In this case, unlike in the previous one, we have multiple cl_to
values, so our ORDER BY cl_sortkey is *not* the same as ORDER BY
cl_to, cl_sortkey. The range scan on cl_to makes it impossible to use
the rest of the index for sorting, so it would be necessary to
retrieve and sort the entire contents of the category in the
categorylinks table. This is unacceptable for performance even as an
occasional thing, for very large categories, and it's far from
occasional here: it will occur on every category page view.

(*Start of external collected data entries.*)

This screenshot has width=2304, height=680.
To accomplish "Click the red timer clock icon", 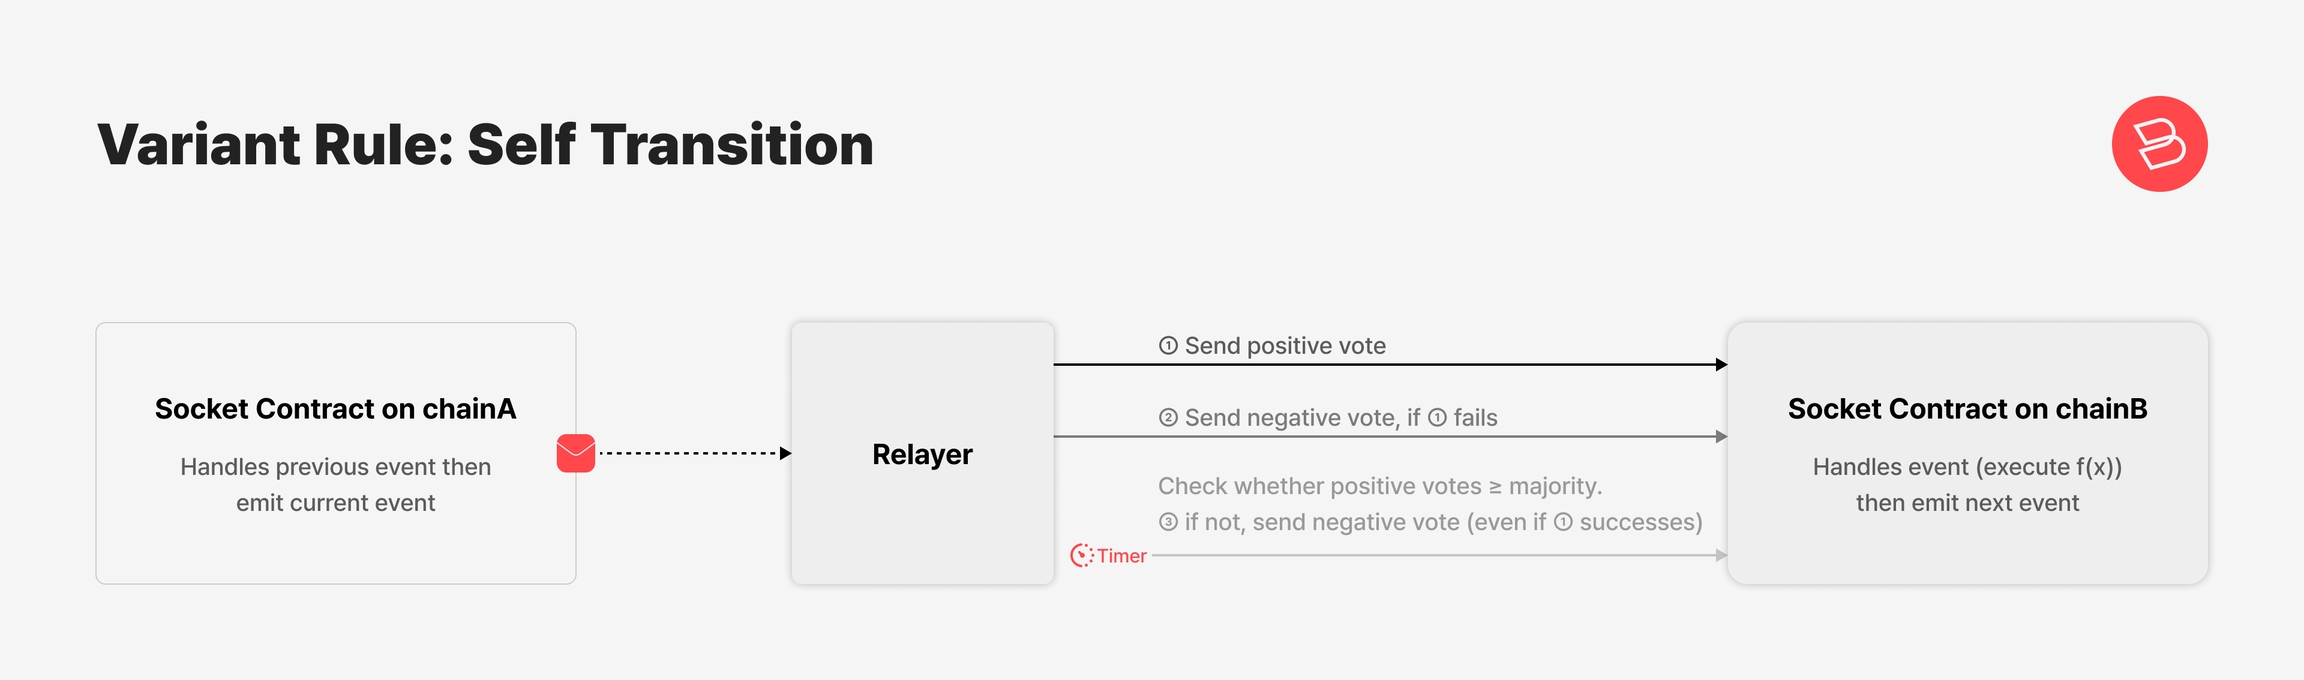I will tap(1081, 556).
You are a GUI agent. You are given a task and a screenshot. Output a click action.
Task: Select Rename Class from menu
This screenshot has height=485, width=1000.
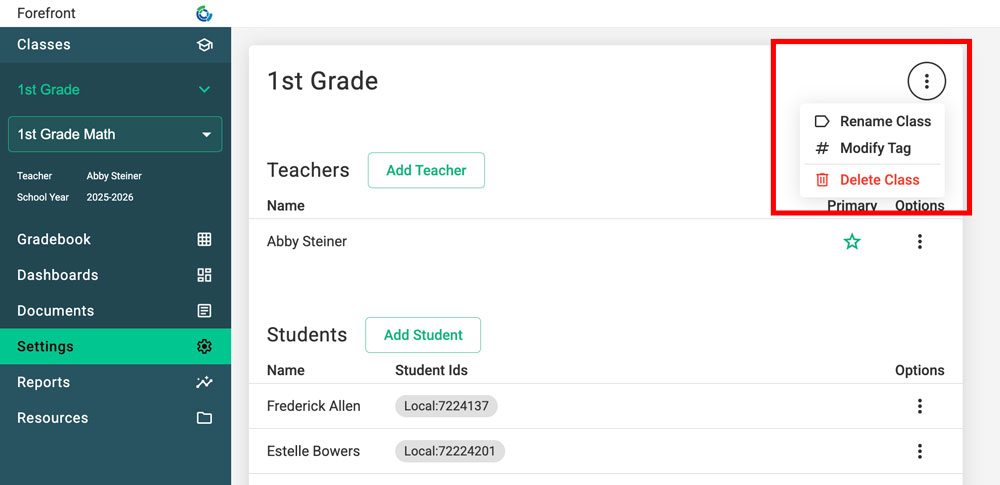[x=884, y=121]
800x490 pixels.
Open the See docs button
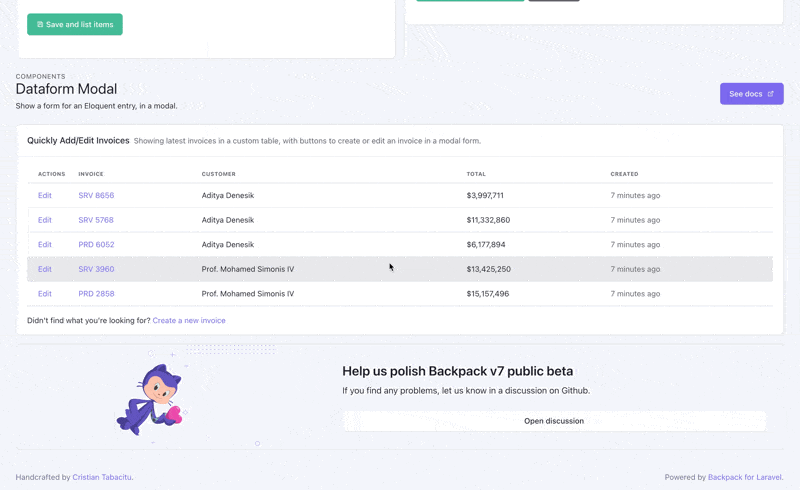751,94
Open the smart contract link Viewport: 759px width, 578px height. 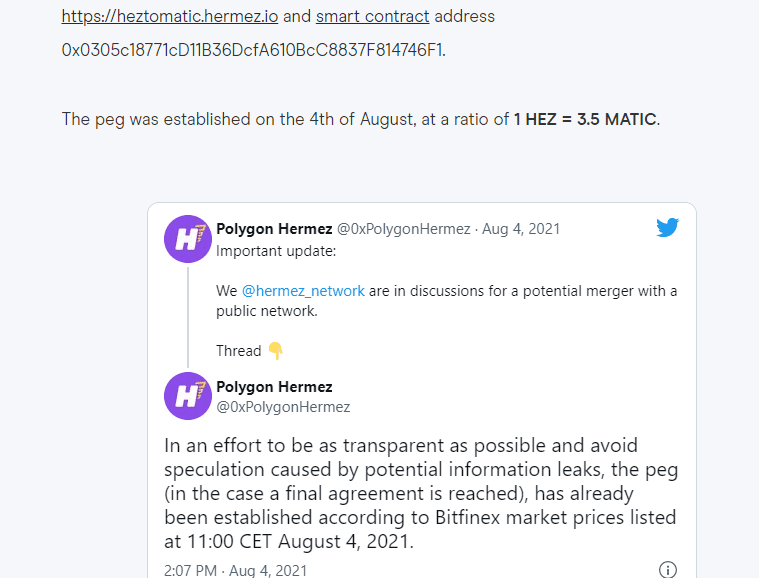coord(373,16)
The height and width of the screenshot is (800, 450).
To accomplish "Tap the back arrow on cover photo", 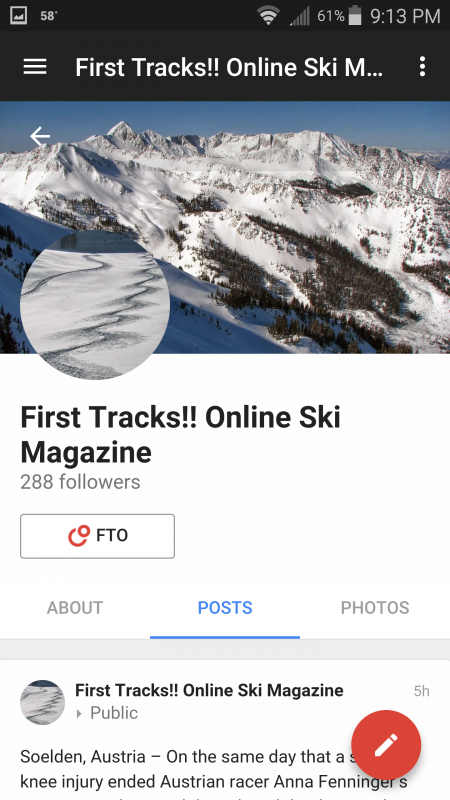I will 40,136.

Some thought will show that without cross-table indexes, there's no
way to use the index for sorting without denormalizing and copying
cat_final into a cl_final column. Since it's unacceptable to not use
the index for sorting, this is the only solution available to us. You
should still have a cat_final (or whatever it will be called, _final
maybe isn't the most descriptive name), but it needs to be copied into
the categorylinks table. This means that moving very large categories
will probably have to be put on the job queue. This kind of
performance-mandated restriction is much more acceptable than
restrictions on viewing category pages!
Argh, of course, sorting! Using cl_final is obviously the only way to
avoid lethal filesorts.
A use case NicDumz seems to have forgotten about:
8) Listing categories a certain page is in
Of course it isn't affected by the schema change, regardless of whether
option #1 or #2 is chosen: you'll just do
SELECT cl_to FROM categorylinks WHERE cl_from=123
which will return a list of 'original' categories the page is in (i.e.
some of those might be redirects), but we probably won't want to resolve
redirects in this case anyway. I thought I'd mention it for completeness.
And yeah, we will need to put large updates to categorylinks in the job
queue, which probably means new code in the Job class.